• **Instructions to follow**: Starting at the line below holding "This screenshot has width=977, height=559." and stopping at the line holding "Task: Click the X (Twitter) share icon", print every line exactly, both ends included, and leave the rest out.

*** Opening Excerpted data ***

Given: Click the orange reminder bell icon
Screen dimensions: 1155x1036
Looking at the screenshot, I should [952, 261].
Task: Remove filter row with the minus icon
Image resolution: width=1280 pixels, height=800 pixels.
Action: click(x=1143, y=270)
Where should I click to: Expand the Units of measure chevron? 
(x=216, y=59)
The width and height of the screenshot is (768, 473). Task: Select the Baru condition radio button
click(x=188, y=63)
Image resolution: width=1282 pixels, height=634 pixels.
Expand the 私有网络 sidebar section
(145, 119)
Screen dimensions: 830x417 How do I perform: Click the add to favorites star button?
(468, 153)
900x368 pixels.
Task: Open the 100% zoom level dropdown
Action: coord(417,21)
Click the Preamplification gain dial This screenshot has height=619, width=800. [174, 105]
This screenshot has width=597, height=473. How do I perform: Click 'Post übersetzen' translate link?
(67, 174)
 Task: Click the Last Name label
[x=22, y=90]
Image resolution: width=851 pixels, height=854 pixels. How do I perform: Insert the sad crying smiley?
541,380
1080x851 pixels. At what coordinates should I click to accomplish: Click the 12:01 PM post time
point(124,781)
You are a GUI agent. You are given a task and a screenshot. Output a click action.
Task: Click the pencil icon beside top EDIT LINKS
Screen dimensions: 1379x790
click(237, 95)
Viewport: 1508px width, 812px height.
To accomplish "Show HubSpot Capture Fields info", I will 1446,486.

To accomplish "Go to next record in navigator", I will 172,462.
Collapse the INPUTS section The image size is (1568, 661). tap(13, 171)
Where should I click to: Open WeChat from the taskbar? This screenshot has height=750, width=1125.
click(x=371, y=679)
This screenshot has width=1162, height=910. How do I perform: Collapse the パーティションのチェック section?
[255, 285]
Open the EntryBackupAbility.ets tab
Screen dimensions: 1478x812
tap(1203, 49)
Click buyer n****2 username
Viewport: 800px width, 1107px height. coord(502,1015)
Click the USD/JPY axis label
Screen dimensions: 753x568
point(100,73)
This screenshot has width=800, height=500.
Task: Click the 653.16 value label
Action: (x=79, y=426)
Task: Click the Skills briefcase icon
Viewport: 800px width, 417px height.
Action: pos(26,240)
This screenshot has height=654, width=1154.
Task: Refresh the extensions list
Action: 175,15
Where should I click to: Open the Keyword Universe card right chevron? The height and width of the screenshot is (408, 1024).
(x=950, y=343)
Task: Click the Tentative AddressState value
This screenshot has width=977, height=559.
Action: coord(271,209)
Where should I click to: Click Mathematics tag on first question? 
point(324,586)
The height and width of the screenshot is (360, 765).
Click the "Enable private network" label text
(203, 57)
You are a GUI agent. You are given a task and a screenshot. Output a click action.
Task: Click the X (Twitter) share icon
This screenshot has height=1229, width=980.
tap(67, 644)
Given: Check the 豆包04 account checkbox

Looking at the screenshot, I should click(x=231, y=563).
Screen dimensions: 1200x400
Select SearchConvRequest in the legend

*** Closing Excerpted data ***

• **Expected answer**:
This screenshot has width=977, height=559.
Action: coord(271,209)
Where should I click to: Click Mathematics tag on first question? 
point(324,586)
The height and width of the screenshot is (360, 765).
Click the "Enable private network" label text
(203, 57)
You are a GUI agent. You are given a task and a screenshot. Output a click action.
Task: Click the X (Twitter) share icon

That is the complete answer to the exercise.